After a year of reading, we did our first experiments with onion skins and avocado seeds, using the plants only. The results were incredible. It felt like magic. I became obsessed with natural dyes and started doing many experiments with different plants, wondering what colors were hidden in them.
Community plays a large role in what you do: You lead workshops around the city where you teach others about the natural dyeing process, you host Parsons design students in your studio weekly to expand their understandings of design and natural dyes, and last year you partnered with A/D/O, a collaborative workspace and gallery in Greenpoint that hosted your first presentation. How has your community helped you grow as a designer?
One of the things I feel the most satisfied to have built with Fragmentario is the community around it. Since the beginning it has attracted people with a radical curiosity that transcends age, socioeconomic status or line of work. This diversity has helped me understand what are the core ideas that are crucial to my work while also challenging me to be more creative and look for different angles that might be engaging depending on each person’s particular life experience.

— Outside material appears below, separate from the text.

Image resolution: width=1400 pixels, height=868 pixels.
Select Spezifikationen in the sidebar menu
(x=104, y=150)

Where do you seek inspiration for your work?
I don’t consciously seek inspiration, but I am a very curious person so I end up finding inspiration everywhere. I’m very process and material driven, so all my ideas develop from there. A lot of the times I feel I have the pieces of a puzzle without knowing how it will look like, until one day I do and it comes together very naturally. That moment is always very exciting.
Ahuacatl, my first collection, started from wanting to explore avocados as if I was not from Earth and was learning about them for the first time. This was inspired by my initial experience with natural dyes and realizing plants had many secrets. And then, while I was working on that project, I was doing a series of workshops in Europe using avocado seeds. Since the water quality was different in each place, the color shifted each time and made me think about water, which then inspired Rosa Terráqueo. Both these projects have already informed what’s next.

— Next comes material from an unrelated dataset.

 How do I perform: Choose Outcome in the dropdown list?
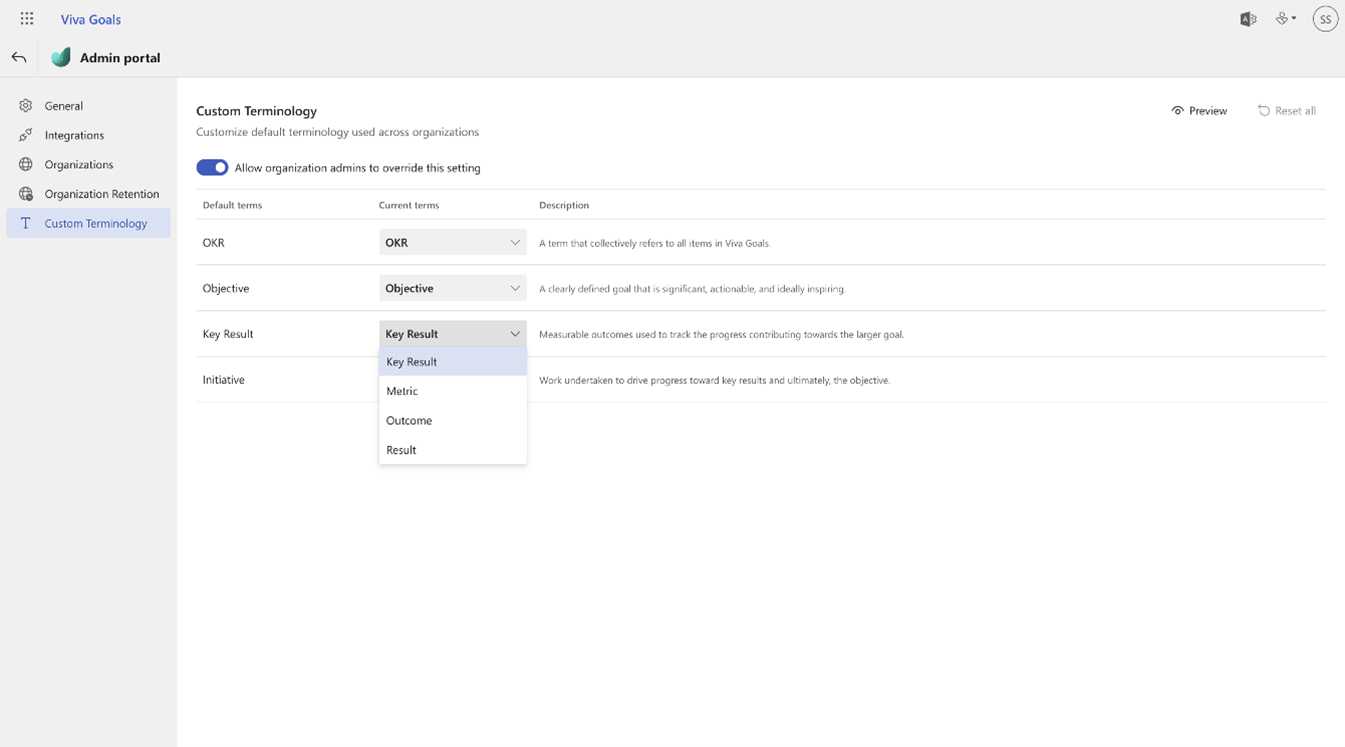(x=453, y=420)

If you can talk about it: Tell us about your current collaborations and what you have in store for the future.
I recently spent a month in Japan where I had an exhibition at Yamamoto-Seika, a former rice cracker factory turned project space/space project. I was showing there the works from Rosa Terráqueo: clothing, videos, photos, music, inspiration, etc. I also did a performance that allowed for a more intuitive approach than the regular workshop format. Exploring these ideas of natural dyes, water exploration and all their ramifications, but without language. The team behind Yamamoto-Seika really challenged me to explore new angles to tell the stories behind this project and to stay open about the type of work I can do with Fragmentario.
I have been working very slowly on a project that will be the final piece of a trilogy along with Ahuacatl and Rosa Terráqueo. It’s using core elements from those two projects but in a different way that it’s taking me longer to understand.
I have been working for the past year doing research and color development for two projects that will use natural dyes at a larger scale than I am used to. I feel they would reimage how natural dyes can co-exist with current times, so I’m excited!